All my life I’ve heard about the “tragedy of the commons” and how if you have a common resource, everyone takes advantage and no one feels responsible and the resource ends up being destroyed. However, Patel points out that historically, the commons actually lasted almost three hundred years from their establishment in 1215 with the Charter of the Forest (a document signed with the Magna Carta). It granted the peasants the right to use pasture for their animals, till land, collect wood, harvest honey, use medicinal plants, forage, etc, with local resources. The system worked, more or less, until the enclosures began in the 1500s and the land began to be privatized for the use of the nobles and royalty. The peasants were kicked off and had to shift to selling their labour since they no longer had rights to the land.

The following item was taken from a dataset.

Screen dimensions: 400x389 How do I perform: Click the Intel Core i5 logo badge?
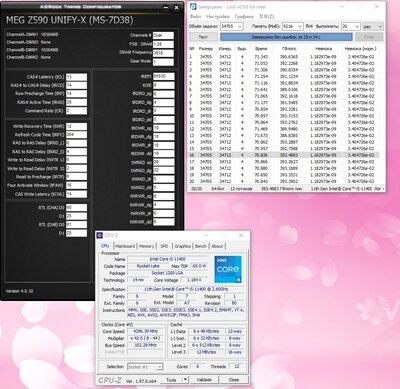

Patel suggests the land wasn’t actually destroyed until it was privatized by an absent landlord. The locals no longer had any benefit from the land and thus no reason to protect it. The owner wanted to wring maximum profit and didn’t have to deal with the local impact.
He also points out that in social experiments, people do not consistently act in a selfish manner. They act with a mix of selfishness and generosity. It is only when people are removed from accountability and impact that they act completely selfishly, i.e., when they become part of a corporation. The corporation wants to wring maximum profit from its holdings and no individual has to be accountable.
It’s an interesting point and one that makes sense to me. People take care of their homes and their families, we’re hard-wired to be careful with those we care about and in our immediate kin-circle. But we also have an astonishingly efficient ability to dismiss those outside that circle as unimportant and not care about the impact we have on them. If we don’t have to see it, we’re okay with surprisingly inhumane situations.
I’m not sure his proposed solution would work. Patel proposes shifting to a small, local based economy where local individuals are required to participate in government. He sees big government as the equivalent of another corporation. However, I think big government is absolutely necessary to prevent the kind of difficulty we’re currently in. Regulation and protection is necessary to prevent people sloughing off their problems onto other groups.
Patel also supports switching to organic farming. Now, I agree that the modern industrial agriculture model is incredibly wasteful and destructive but there’s a problem with organic farming: lower crop yields. The figures I’ve seen say organic fields yield between 60% and 70% of modern fields. That’s going to be a problem. You can’t achieve world peace when people are hungry. They will fight for survival.
I do agree that changes have to be made but I see a huge problem. In order to achieve global equity, the West will have to accept a drop in their standard of living. That doesn’t seem likely to happen.